>>>>>

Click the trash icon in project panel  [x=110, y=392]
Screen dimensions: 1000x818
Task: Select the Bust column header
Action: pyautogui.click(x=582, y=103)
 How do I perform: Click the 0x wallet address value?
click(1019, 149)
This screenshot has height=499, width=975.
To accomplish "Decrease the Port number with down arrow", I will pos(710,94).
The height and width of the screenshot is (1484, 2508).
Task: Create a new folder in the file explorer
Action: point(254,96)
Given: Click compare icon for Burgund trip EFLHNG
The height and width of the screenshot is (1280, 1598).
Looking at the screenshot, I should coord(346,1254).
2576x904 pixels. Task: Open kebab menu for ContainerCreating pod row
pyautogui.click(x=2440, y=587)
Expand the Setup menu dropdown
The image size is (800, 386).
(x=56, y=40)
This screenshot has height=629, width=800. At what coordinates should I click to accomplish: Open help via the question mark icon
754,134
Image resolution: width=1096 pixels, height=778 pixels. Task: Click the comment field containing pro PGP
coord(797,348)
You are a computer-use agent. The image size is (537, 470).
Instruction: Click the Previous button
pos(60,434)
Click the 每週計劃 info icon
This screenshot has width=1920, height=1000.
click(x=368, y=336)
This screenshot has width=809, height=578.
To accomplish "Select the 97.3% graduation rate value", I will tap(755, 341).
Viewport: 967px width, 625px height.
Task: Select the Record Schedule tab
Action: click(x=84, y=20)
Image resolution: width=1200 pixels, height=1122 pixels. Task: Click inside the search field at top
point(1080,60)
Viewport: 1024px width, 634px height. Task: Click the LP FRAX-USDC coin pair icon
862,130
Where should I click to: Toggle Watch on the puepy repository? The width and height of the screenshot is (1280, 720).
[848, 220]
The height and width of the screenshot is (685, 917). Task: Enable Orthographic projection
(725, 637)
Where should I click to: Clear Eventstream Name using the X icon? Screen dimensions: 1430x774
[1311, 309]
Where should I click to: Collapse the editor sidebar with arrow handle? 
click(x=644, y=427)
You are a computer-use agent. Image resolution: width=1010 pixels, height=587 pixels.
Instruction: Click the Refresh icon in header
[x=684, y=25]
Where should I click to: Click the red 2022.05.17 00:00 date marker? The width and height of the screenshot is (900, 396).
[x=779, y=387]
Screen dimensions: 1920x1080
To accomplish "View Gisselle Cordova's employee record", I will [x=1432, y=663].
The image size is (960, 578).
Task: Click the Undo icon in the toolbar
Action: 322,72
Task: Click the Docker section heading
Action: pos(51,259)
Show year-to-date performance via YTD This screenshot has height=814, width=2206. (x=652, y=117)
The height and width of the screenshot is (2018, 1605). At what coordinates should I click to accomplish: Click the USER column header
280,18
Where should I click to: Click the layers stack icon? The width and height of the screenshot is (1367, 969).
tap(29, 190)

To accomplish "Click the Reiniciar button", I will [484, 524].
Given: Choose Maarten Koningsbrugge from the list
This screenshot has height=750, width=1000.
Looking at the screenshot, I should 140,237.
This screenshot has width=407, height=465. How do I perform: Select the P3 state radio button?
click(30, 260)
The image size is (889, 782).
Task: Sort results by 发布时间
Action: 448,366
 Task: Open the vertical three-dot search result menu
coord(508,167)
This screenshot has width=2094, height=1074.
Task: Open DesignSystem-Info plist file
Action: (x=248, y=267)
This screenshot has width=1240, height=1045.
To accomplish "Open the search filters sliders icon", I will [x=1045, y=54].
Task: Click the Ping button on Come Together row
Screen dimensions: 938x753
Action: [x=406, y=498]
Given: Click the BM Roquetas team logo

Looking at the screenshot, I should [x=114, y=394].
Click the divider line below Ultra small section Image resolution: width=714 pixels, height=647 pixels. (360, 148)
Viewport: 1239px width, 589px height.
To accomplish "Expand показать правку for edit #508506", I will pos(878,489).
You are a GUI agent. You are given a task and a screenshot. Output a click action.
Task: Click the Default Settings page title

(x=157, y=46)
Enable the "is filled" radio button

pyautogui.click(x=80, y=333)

<<<<<

Your instructions ▸ Can you reproduce, character for character, the material starting with the line that contains "Task: Open the" and going on through the final line of the material?

Written answer ▸
 Task: Open the vertical three-dot search result menu
coord(508,167)
This screenshot has width=2094, height=1074.
Task: Open DesignSystem-Info plist file
Action: (x=248, y=267)
This screenshot has width=1240, height=1045.
To accomplish "Open the search filters sliders icon", I will [x=1045, y=54].
Task: Click the Ping button on Come Together row
Screen dimensions: 938x753
Action: [x=406, y=498]
Given: Click the BM Roquetas team logo

Looking at the screenshot, I should [x=114, y=394].
Click the divider line below Ultra small section Image resolution: width=714 pixels, height=647 pixels. (360, 148)
Viewport: 1239px width, 589px height.
To accomplish "Expand показать правку for edit #508506", I will pos(878,489).
You are a GUI agent. You are given a task and a screenshot. Output a click action.
Task: Click the Default Settings page title

(x=157, y=46)
Enable the "is filled" radio button

pyautogui.click(x=80, y=333)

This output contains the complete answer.